▶ _What needs to be done_: Please copy out the items exactly, starting at the line that contains "Given: Click the Raindrop bookmarks icon" and ending at the line that contains "Enable List changes", with both of those lines included.

▶ _Material to process_:
------------------------------------------------------------

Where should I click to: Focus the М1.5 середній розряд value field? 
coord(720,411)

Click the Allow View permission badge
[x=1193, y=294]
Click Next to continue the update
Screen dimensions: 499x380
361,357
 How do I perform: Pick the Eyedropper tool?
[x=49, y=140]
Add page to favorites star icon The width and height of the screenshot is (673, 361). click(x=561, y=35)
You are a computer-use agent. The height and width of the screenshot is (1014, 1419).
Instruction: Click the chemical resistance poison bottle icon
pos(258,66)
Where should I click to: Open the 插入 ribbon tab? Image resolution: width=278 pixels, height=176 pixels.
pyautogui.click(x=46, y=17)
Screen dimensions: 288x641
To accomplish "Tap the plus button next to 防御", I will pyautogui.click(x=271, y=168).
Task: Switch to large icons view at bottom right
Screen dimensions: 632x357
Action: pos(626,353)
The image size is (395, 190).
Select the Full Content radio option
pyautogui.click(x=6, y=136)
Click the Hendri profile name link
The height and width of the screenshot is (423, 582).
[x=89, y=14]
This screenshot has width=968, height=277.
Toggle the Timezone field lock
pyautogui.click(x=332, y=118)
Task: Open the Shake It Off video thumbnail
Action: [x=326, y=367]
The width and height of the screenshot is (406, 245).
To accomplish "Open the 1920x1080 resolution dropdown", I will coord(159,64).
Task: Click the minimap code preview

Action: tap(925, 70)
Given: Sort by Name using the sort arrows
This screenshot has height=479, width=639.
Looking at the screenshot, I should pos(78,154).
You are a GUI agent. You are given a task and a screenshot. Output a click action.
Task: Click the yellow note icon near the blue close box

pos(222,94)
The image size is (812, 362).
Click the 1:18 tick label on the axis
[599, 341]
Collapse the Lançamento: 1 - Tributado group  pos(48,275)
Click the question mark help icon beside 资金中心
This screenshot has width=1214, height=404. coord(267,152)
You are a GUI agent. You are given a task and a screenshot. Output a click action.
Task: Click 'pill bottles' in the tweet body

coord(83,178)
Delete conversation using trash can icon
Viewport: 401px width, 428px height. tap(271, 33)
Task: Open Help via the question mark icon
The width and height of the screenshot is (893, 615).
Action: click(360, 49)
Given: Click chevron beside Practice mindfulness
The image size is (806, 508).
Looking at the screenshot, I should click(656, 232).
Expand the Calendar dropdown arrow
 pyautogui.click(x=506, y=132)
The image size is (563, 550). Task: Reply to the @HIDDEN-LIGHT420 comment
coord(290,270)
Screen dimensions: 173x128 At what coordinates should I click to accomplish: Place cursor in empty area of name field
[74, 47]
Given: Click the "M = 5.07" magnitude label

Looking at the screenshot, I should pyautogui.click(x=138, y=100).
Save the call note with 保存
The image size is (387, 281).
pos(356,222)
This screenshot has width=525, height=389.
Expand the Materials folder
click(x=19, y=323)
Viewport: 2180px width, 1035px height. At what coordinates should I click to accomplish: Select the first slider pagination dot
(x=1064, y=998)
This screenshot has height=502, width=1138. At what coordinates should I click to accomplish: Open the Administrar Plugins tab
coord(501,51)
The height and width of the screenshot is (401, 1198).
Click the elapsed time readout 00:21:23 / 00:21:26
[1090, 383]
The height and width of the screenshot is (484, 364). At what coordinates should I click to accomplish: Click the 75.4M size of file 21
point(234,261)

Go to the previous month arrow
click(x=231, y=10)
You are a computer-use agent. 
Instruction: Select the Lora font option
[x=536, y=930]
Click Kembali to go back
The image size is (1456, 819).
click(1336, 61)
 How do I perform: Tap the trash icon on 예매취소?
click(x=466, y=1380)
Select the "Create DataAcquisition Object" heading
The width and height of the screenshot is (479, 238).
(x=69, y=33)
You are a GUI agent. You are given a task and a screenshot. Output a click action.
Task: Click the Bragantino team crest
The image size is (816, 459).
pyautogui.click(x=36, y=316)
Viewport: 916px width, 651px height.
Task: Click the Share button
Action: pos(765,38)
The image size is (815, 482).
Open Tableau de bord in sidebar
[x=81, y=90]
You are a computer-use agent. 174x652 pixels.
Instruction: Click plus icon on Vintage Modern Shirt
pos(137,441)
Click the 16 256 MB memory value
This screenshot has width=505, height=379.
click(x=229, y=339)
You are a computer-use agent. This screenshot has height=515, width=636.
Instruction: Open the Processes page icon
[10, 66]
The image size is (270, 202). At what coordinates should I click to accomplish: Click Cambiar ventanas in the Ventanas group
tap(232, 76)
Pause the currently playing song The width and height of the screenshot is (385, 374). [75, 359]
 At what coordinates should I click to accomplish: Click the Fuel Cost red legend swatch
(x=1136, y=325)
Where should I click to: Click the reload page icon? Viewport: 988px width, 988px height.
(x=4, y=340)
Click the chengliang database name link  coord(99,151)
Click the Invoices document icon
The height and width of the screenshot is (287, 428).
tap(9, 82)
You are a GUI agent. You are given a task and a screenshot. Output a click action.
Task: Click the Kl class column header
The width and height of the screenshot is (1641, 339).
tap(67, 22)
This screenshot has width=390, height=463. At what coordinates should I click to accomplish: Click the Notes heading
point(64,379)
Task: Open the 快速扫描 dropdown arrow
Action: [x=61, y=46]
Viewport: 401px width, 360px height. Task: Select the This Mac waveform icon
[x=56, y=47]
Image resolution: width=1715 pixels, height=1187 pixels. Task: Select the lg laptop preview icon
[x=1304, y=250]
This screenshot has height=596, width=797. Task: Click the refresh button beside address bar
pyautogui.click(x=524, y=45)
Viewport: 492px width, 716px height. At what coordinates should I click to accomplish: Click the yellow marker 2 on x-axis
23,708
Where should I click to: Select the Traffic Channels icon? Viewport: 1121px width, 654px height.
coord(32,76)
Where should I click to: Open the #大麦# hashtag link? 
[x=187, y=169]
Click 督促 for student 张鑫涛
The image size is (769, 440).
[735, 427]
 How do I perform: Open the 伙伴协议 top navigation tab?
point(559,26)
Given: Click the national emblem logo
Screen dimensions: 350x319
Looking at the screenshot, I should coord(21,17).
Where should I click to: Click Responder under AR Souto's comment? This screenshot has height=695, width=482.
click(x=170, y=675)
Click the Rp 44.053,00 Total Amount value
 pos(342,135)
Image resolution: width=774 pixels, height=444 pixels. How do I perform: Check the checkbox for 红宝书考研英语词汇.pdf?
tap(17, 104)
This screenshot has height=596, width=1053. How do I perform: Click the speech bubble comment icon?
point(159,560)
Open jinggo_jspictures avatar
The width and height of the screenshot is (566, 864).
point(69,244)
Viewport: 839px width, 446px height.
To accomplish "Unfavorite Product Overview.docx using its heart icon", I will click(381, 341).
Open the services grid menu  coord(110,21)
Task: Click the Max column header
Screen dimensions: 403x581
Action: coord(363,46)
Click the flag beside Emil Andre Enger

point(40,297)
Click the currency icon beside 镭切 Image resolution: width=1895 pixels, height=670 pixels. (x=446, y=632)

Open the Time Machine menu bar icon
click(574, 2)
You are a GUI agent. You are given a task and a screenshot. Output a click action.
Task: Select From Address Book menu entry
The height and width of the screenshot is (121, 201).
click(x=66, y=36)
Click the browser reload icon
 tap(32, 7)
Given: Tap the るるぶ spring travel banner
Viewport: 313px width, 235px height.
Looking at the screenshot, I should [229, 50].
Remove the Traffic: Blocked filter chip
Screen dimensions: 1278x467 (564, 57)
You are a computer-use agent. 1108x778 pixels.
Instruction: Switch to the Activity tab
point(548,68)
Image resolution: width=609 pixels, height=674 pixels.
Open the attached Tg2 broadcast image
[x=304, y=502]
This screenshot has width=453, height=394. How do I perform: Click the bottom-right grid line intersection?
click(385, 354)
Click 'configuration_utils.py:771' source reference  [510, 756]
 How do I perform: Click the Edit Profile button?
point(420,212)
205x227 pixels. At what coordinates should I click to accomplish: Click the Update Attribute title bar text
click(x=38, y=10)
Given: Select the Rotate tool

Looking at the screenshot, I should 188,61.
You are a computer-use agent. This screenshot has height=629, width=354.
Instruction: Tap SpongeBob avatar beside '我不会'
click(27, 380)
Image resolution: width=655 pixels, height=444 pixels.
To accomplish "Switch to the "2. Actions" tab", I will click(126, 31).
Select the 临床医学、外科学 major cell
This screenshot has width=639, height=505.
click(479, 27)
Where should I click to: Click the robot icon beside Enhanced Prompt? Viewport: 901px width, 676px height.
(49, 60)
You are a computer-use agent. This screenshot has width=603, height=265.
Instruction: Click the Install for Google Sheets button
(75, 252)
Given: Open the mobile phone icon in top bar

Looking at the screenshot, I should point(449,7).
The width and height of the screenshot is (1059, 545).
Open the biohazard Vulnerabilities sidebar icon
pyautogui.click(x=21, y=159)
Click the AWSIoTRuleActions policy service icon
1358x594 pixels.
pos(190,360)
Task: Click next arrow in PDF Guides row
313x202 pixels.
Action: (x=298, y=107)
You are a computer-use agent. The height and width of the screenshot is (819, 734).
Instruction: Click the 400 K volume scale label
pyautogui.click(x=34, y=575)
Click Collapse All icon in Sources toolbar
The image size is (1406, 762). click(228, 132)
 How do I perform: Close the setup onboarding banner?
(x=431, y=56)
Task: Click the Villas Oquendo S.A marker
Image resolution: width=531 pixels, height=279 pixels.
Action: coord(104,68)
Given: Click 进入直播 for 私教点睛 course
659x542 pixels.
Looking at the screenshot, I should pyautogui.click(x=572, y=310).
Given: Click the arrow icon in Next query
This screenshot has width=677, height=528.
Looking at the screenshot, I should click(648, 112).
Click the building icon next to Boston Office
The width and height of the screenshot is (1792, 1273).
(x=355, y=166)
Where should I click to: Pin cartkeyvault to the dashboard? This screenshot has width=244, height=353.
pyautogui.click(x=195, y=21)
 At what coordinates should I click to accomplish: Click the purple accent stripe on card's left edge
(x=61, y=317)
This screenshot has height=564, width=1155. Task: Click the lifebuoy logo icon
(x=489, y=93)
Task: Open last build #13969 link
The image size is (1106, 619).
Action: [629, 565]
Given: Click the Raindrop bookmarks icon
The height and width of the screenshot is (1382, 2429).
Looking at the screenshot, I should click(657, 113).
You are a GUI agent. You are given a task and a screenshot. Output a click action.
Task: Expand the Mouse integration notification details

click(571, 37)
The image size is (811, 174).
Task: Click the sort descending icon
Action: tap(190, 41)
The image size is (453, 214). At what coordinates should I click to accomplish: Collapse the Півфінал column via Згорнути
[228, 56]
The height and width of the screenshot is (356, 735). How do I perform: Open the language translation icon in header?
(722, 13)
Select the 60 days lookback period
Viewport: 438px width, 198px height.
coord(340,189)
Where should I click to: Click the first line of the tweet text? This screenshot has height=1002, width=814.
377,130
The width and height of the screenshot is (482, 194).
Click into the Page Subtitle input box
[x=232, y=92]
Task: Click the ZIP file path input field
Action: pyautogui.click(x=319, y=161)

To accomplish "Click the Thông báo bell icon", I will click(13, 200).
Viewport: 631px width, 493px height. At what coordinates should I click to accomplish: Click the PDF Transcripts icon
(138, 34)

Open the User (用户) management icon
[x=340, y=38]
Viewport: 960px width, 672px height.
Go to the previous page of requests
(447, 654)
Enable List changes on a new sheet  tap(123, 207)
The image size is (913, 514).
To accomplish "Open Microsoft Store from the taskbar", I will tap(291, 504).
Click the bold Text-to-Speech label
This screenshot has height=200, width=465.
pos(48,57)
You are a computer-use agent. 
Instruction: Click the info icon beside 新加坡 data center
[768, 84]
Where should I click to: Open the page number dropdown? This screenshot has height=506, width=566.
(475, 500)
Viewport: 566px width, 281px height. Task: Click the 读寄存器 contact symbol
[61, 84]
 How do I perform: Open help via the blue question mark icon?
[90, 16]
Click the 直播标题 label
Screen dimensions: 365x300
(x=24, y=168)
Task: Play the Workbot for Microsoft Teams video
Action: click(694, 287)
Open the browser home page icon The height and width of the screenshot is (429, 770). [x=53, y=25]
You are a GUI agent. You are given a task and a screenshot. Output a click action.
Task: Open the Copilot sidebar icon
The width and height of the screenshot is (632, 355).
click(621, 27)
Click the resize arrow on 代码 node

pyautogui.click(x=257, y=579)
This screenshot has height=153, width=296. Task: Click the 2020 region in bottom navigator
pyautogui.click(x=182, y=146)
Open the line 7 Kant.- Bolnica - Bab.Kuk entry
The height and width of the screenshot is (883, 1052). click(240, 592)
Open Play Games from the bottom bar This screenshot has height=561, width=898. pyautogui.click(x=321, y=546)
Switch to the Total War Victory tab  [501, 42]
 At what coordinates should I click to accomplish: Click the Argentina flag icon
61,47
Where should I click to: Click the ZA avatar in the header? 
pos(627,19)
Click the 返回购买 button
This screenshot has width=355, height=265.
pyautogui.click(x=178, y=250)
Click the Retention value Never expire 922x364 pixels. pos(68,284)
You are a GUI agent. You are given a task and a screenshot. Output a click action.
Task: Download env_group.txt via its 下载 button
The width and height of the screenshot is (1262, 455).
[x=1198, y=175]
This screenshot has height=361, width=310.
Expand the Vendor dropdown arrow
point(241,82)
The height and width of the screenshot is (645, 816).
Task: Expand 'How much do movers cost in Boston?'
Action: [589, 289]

------------------------------------------------------------

▶ _Task output_:
Given: Click the Raindrop bookmarks icon
The height and width of the screenshot is (1382, 2429).
Looking at the screenshot, I should click(657, 113).
You are a GUI agent. You are given a task and a screenshot. Output a click action.
Task: Expand the Mouse integration notification details

click(571, 37)
The image size is (811, 174).
Task: Click the sort descending icon
Action: tap(190, 41)
The image size is (453, 214). At what coordinates should I click to accomplish: Collapse the Півфінал column via Згорнути
[228, 56]
The height and width of the screenshot is (356, 735). How do I perform: Open the language translation icon in header?
(722, 13)
Select the 60 days lookback period
Viewport: 438px width, 198px height.
coord(340,189)
Where should I click to: Click the first line of the tweet text? This screenshot has height=1002, width=814.
377,130
The width and height of the screenshot is (482, 194).
Click into the Page Subtitle input box
[x=232, y=92]
Task: Click the ZIP file path input field
Action: pyautogui.click(x=319, y=161)

To accomplish "Click the Thông báo bell icon", I will click(13, 200).
Viewport: 631px width, 493px height. At what coordinates should I click to accomplish: Click the PDF Transcripts icon
(138, 34)

Open the User (用户) management icon
[x=340, y=38]
Viewport: 960px width, 672px height.
Go to the previous page of requests
(447, 654)
Enable List changes on a new sheet  tap(123, 207)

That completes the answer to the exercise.